Non so se nelle vostre scuole funziona così, ma credo di sì: da noi ci sono i posti ormai prestabiliti per ogni dipartimento, e guai a sconfinare. Noi di Meccanica siamo gli studenti dell'ultima fila, quelli che si defilano dalle prime postazioni ma che poi, compatti, prendono decisioni nette su qualunque cosa vada decisa. Siamo quelli un po' casinisti che però, alla fine della fiera, sono abbastanza buoni e disciplinati: la classe che il preside teme all'inizio e ringrazia alla fine.
Nella pletora di insegnanti che si preparano al primo collegio noti subito i nuovi arrivati: lo sguardo un po' smarrito mentre cercano di capire dove sedersi, lo stare leggermente in disparte rispetto alle dinamiche che si muovono ormai automatiche tra i docenti di ruolo da anni. A guardarli ripenso al mio primo collegio, e anche se sono passati già (o solo) 8 anni, sono ancora vivide le emozioni che ho provato: il timore di essere fuori luogo, l'impatto con tutte quelle persone che sembravano assolutamente nel posto giusto al momento giusto. Adesso sono tra quelli "esperti", e mi piace osservare le loro espressioni, cercando di ritrovarci quelle stesse emozioni che mi muovevano dentro qualche anno fa e che, a dirla tutta, non sono ancora sparite del tutto.
Il chiacchiericcio in aula magna è allegro, i saluti tutti, più o meno, spontanei, e la voglia di ricominciare sembra ancora far parte di tutti gli animi. Fa strano tornare a scuola dopo una pausa estiva che non sempre è davvero rilassante e che raramente ti fa staccare del tutto.
All'arrivo della dirigente il brusio si placa di colpo. Tutti in attesa che il collegio inizi, proprio come gli studenti quando entra la prof in classe: silenzio per i primi due minuti, poi il brusio riprende, pian piano, sempre compostamente.
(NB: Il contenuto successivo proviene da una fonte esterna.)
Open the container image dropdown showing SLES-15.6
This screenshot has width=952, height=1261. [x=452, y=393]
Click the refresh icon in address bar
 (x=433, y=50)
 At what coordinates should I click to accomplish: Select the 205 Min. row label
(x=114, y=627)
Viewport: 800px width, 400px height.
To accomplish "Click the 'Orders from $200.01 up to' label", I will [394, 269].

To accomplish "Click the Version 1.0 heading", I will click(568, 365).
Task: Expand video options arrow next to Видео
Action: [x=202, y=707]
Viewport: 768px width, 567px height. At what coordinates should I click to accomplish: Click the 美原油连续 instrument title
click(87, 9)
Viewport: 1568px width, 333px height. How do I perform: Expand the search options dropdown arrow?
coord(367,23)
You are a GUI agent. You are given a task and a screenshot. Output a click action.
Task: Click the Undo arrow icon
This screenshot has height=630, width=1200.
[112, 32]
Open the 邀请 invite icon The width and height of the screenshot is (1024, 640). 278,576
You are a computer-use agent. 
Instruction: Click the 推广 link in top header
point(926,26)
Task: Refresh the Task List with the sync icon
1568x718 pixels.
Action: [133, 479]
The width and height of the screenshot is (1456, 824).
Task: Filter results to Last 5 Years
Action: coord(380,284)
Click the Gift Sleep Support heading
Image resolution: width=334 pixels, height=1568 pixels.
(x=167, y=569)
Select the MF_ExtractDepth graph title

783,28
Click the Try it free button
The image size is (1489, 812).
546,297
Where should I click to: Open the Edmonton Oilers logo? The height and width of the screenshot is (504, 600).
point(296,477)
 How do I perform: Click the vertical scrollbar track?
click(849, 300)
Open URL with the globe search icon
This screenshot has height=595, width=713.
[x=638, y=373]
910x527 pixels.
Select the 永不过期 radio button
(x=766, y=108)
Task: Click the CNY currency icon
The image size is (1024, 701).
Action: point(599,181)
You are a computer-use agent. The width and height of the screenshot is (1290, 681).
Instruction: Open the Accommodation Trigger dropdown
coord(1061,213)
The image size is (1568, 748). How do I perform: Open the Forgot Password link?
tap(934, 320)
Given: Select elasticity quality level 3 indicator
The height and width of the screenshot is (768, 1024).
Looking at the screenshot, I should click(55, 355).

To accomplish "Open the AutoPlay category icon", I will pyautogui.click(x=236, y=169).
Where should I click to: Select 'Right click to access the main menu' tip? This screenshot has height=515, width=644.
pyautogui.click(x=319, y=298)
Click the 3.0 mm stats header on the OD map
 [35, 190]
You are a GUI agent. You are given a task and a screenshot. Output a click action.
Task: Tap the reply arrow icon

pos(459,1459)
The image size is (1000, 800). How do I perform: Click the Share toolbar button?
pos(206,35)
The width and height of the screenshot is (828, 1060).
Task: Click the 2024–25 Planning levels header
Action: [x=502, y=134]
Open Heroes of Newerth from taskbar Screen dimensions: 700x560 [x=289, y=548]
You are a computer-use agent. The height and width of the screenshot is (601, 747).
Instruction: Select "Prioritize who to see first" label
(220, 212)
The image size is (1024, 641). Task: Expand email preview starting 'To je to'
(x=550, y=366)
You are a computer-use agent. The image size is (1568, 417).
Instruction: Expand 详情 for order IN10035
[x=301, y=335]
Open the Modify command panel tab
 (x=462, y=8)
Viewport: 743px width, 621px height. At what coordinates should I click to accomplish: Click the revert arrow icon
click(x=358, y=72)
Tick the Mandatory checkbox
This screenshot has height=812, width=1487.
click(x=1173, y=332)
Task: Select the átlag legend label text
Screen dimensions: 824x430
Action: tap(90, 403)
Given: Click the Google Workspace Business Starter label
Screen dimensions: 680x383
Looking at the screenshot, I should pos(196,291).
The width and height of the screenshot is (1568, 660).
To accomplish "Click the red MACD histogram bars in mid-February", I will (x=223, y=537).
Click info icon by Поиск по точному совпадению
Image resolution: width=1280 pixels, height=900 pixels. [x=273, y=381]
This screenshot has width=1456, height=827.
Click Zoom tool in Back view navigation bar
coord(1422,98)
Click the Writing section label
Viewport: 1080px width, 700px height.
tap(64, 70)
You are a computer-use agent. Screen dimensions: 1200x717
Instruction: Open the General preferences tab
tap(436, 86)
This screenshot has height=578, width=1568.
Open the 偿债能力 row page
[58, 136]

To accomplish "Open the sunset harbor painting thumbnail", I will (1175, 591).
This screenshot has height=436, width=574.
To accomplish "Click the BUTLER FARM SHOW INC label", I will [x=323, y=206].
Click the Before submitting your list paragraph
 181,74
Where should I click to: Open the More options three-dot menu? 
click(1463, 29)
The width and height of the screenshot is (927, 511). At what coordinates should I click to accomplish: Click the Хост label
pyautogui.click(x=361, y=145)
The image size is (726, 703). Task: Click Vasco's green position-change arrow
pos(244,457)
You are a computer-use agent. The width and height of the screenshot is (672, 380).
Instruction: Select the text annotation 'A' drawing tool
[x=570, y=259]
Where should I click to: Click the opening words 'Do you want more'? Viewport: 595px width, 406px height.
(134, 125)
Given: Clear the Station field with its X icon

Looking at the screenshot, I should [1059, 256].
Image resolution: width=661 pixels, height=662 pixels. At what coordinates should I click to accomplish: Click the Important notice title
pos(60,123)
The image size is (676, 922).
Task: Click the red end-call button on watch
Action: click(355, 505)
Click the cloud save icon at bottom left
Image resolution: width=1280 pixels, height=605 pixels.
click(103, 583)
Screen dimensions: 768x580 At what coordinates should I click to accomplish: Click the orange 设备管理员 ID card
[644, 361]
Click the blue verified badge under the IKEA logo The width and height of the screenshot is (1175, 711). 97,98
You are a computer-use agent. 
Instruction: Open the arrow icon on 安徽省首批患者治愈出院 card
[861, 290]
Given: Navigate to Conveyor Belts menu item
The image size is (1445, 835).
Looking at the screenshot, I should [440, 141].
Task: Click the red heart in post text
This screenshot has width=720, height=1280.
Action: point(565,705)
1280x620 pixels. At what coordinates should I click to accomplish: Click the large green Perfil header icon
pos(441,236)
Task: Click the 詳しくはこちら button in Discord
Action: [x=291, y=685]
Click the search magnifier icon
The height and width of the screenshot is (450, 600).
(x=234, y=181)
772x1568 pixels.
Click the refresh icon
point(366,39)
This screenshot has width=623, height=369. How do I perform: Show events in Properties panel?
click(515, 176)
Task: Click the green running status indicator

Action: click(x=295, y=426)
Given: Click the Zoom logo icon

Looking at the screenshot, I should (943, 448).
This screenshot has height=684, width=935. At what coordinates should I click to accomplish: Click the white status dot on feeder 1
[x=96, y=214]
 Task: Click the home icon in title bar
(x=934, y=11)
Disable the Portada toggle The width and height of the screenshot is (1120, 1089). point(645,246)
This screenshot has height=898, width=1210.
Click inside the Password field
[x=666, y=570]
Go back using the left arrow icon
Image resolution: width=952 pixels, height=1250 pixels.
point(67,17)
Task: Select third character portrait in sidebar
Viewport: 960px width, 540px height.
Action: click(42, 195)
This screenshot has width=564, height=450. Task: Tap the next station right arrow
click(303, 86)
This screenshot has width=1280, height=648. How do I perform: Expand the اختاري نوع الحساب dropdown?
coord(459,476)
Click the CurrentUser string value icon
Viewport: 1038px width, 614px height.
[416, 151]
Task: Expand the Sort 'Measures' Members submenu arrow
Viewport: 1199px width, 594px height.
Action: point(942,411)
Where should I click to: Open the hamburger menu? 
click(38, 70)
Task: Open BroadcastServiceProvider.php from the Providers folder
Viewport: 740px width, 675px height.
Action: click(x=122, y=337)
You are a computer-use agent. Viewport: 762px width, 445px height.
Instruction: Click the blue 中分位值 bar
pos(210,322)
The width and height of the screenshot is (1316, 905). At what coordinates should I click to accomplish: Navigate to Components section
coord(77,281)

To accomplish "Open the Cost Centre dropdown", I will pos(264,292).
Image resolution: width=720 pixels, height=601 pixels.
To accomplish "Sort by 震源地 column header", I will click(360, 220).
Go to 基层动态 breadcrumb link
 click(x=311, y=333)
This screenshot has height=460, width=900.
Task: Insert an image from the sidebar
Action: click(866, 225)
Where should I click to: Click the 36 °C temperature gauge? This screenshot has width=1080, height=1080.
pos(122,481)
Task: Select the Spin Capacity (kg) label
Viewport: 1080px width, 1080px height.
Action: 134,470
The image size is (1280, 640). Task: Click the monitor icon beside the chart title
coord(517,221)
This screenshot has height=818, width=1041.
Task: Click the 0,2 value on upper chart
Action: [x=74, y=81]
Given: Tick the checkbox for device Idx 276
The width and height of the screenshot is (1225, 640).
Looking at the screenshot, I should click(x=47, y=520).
Si parte con l'ordine del giorno, quello lunghissimo che nei mesi estivi qualcuno in segreteria compone con dedizione certosina e che noi scorriamo dal fondo per capire quanto durerà il supplizio. Punto uno: il saluto e i buoni propositi per l'anno. Punto due: l'organico, con annessa mappa dei nuovi arrivi, e qui parte un applauso di circostanza per chi è tornato da un altro istituto, come se fosse un giocatore ripescato dal mercato. Punto tre, quattro, cinque: orari, dipartimenti, PTOF, tutte parole che fuori da queste mura suonerebbero come una lingua straniera e che invece per noi sono pane quotidiano.
Non manca mai il collega che alza la mano proprio quando la dirigente sta per chiudere un punto, per fare la domanda che tutti gli altri nella sala avevano pensato ma nessuno aveva il coraggio (o la voglia) di fare ad alta voce. Il collegio si allunga di dieci minuti buoni, qualcuno sospira, qualcun altro invece si illumina, perché finalmente qualcuno ha detto la cosa giusta al momento sbagliato.
Mano a mano che ci avviciniamo alla fine, la fame, il caldo di fine estate che ancora si fa sentire nell'aula magna e la stanchezza accumulata rendono tutto più complicato: le gambe che si muovono nervose sotto il banco, gli sguardi che iniziano a cercarsi tra file diverse in cerca di solidarietà silenziosa, qualche telefono che vibra e viene guardato di sfuggita. Ma stoicamente, da bravi studenti dell'ultima fila, riusciamo ad affrontare anche l'ultimo punto all'ordine del giorno.
Quando la dirigente chiude il collegio con l'augurio di un buon anno scolastico, ci si alza tutti quasi in contemporanea, con quella fretta un po' liberatoria di chi ha appena finito un'interrogazione andata discretamente bene. Fuori, il sole di settembre è ancora quello estivo, e mentre torno verso la macchina penso che, in fondo, è proprio da qui che riparte tutto: da un'aula magna scomoda, da un caffè che sa di preghiera, da un ordine del giorno infinito. È il rito che ogni anno mi ricorda perché, nonostante tutto, questo mestiere continuo a farlo con lo stesso timore, e la stessa voglia, del primo giorno.